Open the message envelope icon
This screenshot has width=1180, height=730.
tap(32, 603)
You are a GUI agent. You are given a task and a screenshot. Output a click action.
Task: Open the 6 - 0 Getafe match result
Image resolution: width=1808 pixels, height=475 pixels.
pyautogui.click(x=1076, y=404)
•••••
Restate the final lines of the listing above word for word, beginning at the line that contains "You are a GUI".

**TASK ANSWER:**
You are a GUI agent. You are given a task and a screenshot. Output a click action.
Task: Open the 6 - 0 Getafe match result
Image resolution: width=1808 pixels, height=475 pixels.
pyautogui.click(x=1076, y=404)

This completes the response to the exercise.